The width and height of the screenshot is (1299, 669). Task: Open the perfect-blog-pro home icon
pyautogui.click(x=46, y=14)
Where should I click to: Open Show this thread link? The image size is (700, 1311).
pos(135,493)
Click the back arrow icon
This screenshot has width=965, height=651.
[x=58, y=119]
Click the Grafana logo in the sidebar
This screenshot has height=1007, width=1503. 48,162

• • • • •

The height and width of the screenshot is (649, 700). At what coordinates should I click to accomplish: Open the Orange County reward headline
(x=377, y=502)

• • • • •

■ **What the task asks**
Take exactly the lines from the one containing "The width and" through the one containing "Click the back arrow icon" in the data above, and output them with nothing added.

■ **Output of the exercise**
The width and height of the screenshot is (1299, 669). Task: Open the perfect-blog-pro home icon
pyautogui.click(x=46, y=14)
Where should I click to: Open Show this thread link? The image size is (700, 1311).
pos(135,493)
Click the back arrow icon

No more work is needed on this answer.